Cet aspect mystique est très beau via les passages avec Antoine Reinartz, en pleine introspection, portés par une voix off réussie. C’est moins convaincant quand c’est Roschdy Zem qui s’y colle. Non pas en raison de l’acteur qui est ici franchement au sommet (et qui pourrait bien décrocher un César du meilleur acteur) mais plutôt à cause de l’écriture de deux scènes assez gênantes où le personnage de Daoud se pose un peu trop en mode gourou « Ouais toi je te connais, tu as grandi comme ça, tu es comme ça… ». C’est un peu lourd et assez réducteur. Mais c’est que Desplechin tient à faire de son personnage principal un modèle de douceur et de compassion, un Saint en quelque sorte qui cherche absolument à faire le bien, à apaiser même les âmes les plus sombres et violentes. Et vu que c’est un cinéaste intelligent et très doué, on se laisse prendre au bout du compte en se disant que oui notre monde ne serait pas si mal si au final on était tous irrités en s’énervant et qu’on cherchait plutôt l’apaisement même dans le chaos le plus total.

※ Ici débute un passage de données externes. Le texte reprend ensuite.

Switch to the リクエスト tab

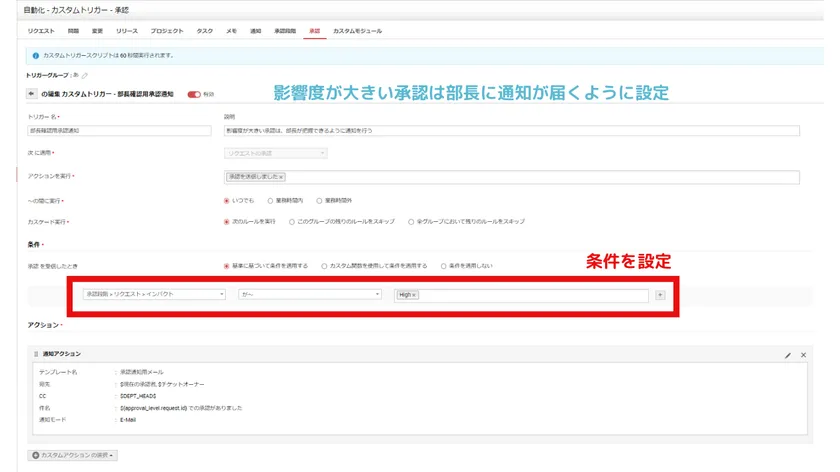coord(41,32)
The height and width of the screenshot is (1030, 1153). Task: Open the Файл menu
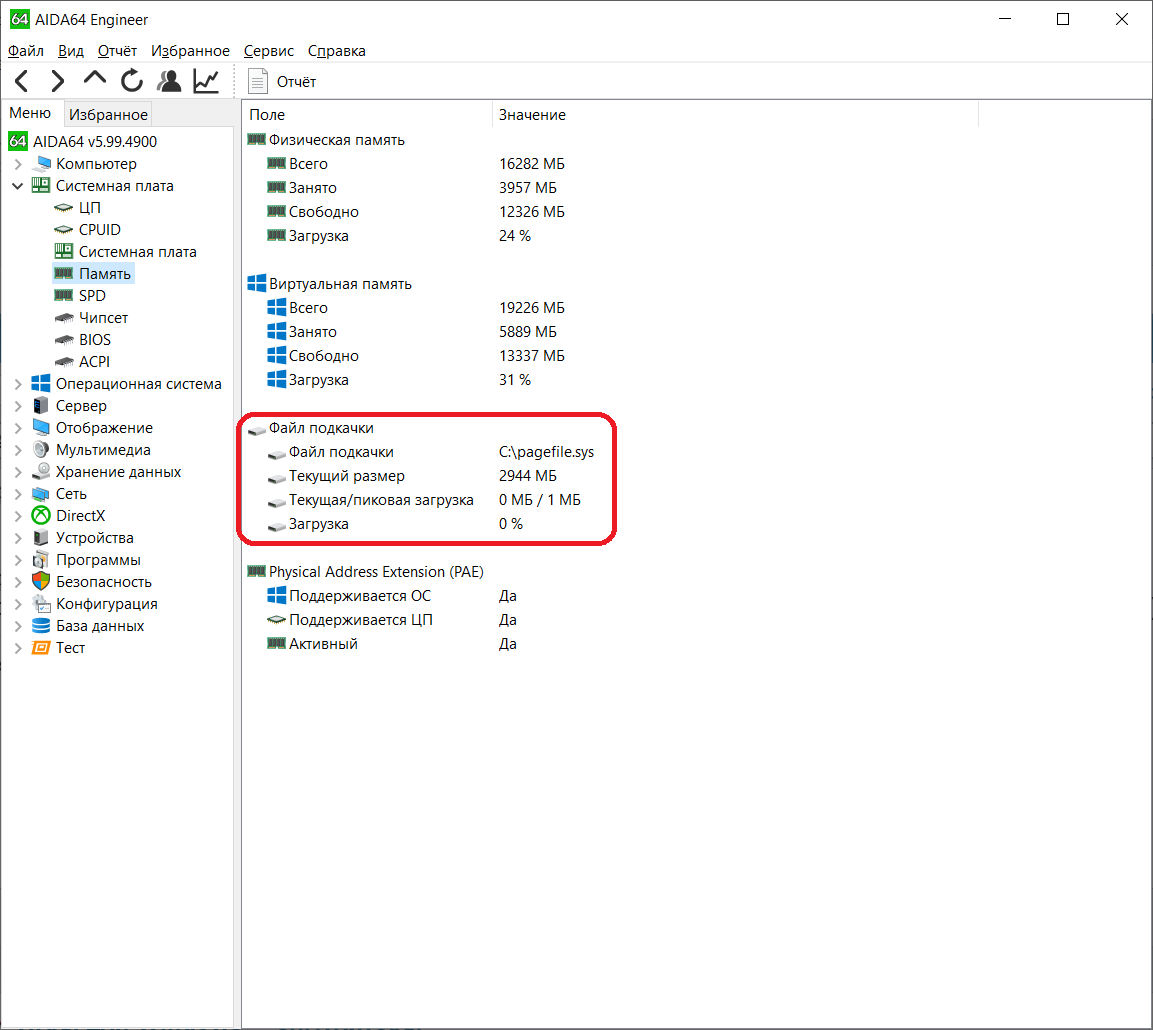pos(26,51)
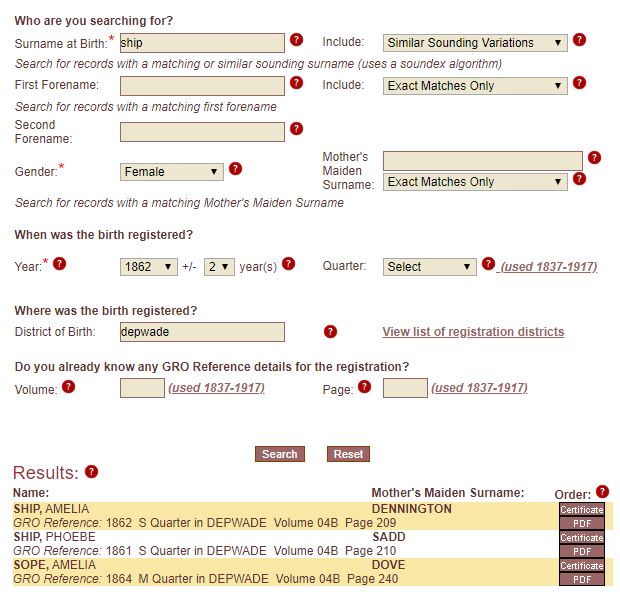Click help icon beside District of Birth field

(331, 332)
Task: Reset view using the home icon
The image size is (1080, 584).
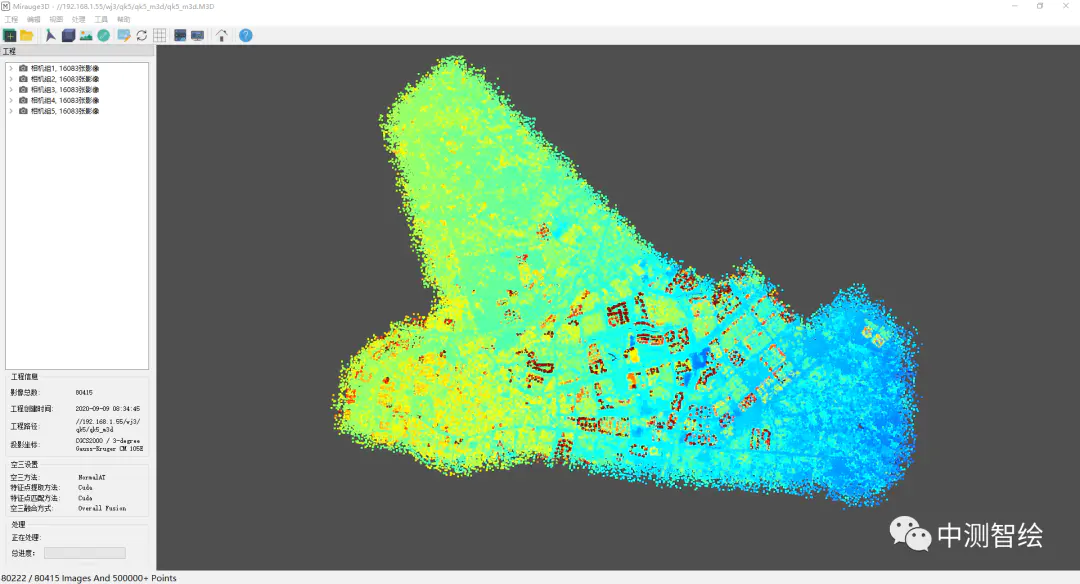Action: coord(221,35)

Roubaix est à la fois ici filmée comme une ville déchirée mais elle devient aussi et surtout un véritable territoire de cinéma qui fascine clairement le cinéaste. Le métrage s’envole dans sa deuxième partie alors que l’intrigue se resserre sur les personnages de Claude et Marie, portés par Léa Seydoux et Sara Forestier qui donnent tout ce qu’elles ont (elle a ses détracteurs mais franchement encore une fois Léa Seydoux est vraiment remarquable, d’une justesse et d’une intensité rares). On se prend le désespoir de ces jeunes femmes et leur misère en pleine poire et jusqu’à une scène de reconstitution qui marque les esprits on a le souffle coupé. C’est à travers elles qu’on perçoit aussi et surtout cette fameuse lumière au coeur des ténèbres. Cette humanité cachée derrière les actes les plus terribles.
L’oeuvre n’est pas parfaite (comme d’hab les journalistes en font un peu trop des caisses – non ça ne réinvente pas le polar et ça n’est pas un chef d’oeuvre : on se calme) mais elle réussit de beaux tours de force côté mise en scène et les interprétations ont de quoi hanter pour longtemps.